Effetto Magris: è finita l'era del totoesame?

Margherita Paolini
Di Margherita Paolini

il tramonto del totoesami

Una bella doccia fredda quella che si è riversata ieri sugli studenti in procinto di affrontare la prima prova. Le tracce scelte dal Ministero hanno provocato lo scombussolamento generale tra i maturandi, sebbene alla fine dei conti circa 9 studenti su 10 abbiano dichiarato di non aver copiato. E’ stata la scelta di Magris, scrittore e giornalista italiano pluripremiato, nonché senatore dal 1994 al 1996, a sollevare le maggiori critiche tra i giovani. Saltano così le tanto apprezzate previsioni del totoesame, e vengono parzialmente smentite le dichiarazioni, per quanto generiche, rilasciate dall’Ispettor Favini in una recentissima intervista a Skuola.net.

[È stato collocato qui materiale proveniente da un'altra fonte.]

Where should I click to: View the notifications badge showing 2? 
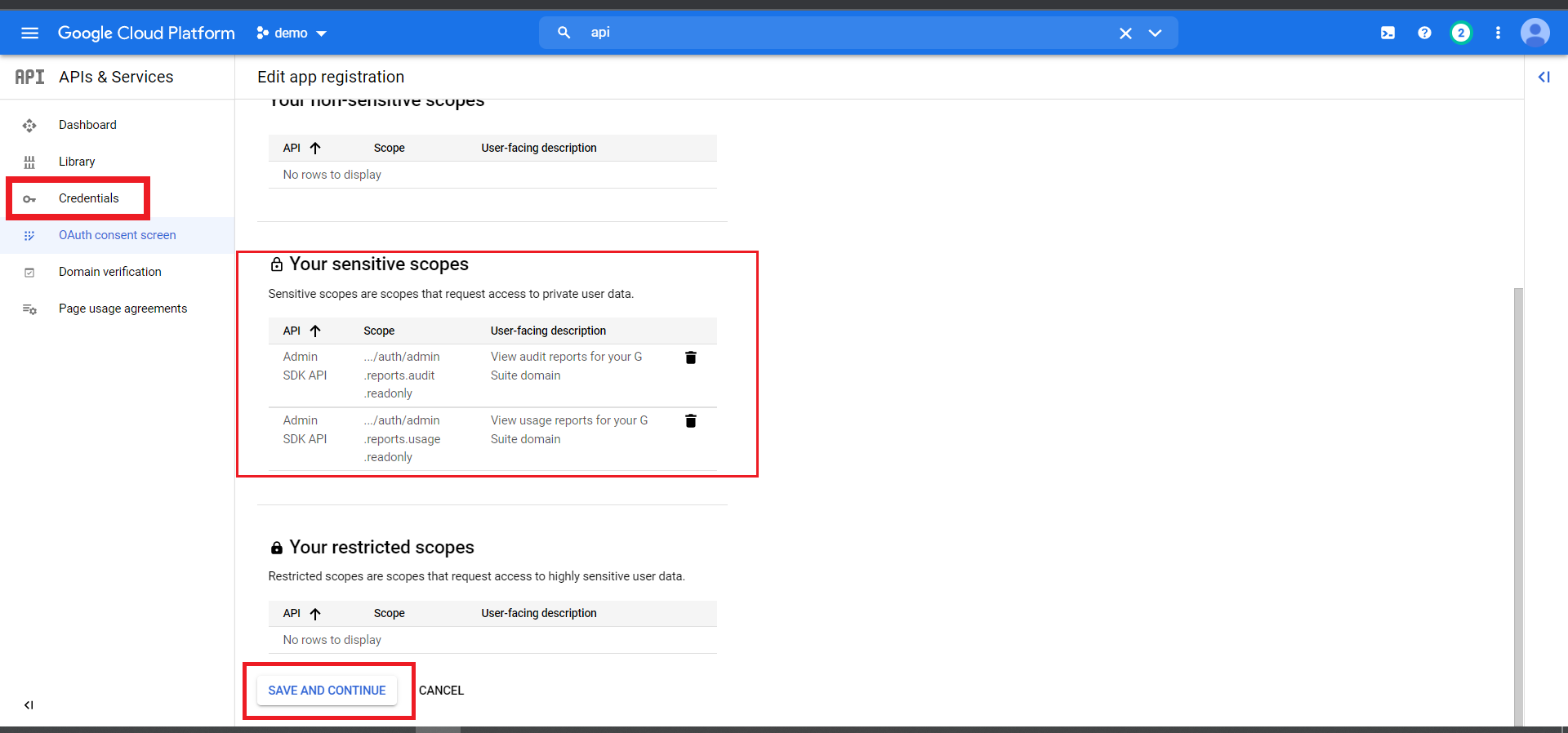click(x=1460, y=33)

IL TRAMONTO DEL TOTOESAME- Alla domanda “Dopo la scelta di Magris per la prova di Italiano, è morto il totoesame?”, il 75% degli studenti dichiara che "non sarà d’ora in avanti più possibile fare pronostici e prevedere potenziali tracce". Solo il 25%, invece, spera nella sopravvivenza del tanto amato totoesame, dichiarando che si è trattato di un caso eccezionale, ma che il ritorno dei grandi classici tornerà a contraddistinguerà le prossime maturità.

LA SORPRESA DEL MINISTERO- Quest’anno il Ministero ha saputo davvero sorprendere tutti, facendo saltare pronostici e previsioni, anche quelli realizzati con un occhio di riguardo alle indicazioni fornite dall’Ispettor Favini, ribattezzato “l’uomo delle tracce”. Poco tempo fa, infatti, l’Ispettore aveva dichiarato a Skuola.net che per la tipologia dell’analisi del testo il Ministero solitamente propende per testi poco noti di autori del ‘900 molto popolari. E invece piomba sui banchi dei maturandi, come un fulmine a ciel sereno, un brano tratto dalla prefazione de “L’infinito viaggiare” di questo scrittore italiano il cui nome, Claudio Magris, suona estraneo alla maggior parte delle loro orecchie.

NIENTE CLASSICI- Nessun totoesame si è avvicinato troppo alle tracce con cui effettivamente si sono dovuti misurare i quasi 500mila futuri neo-diplomati. Il livello generale delle tracce proposte è stato - impossibile negarlo - abbastanza elevato. Viene così parzialmente sfatato anche il mito della facilità della prima prova che, nelle previsioni dei giovani, era assolutamente la meno temuta. Ora a molti non resta che sperare che dal prossimo anno si torni alla normalità dei grandi classici che offrono ai candidati la possibilità di affrontare un argomento quanto meno trattato durante l’anno scolastico, oltreché di affidarsi ai rincuoranti totoesami.

E tu pensi che sia finita l’era del totoesami?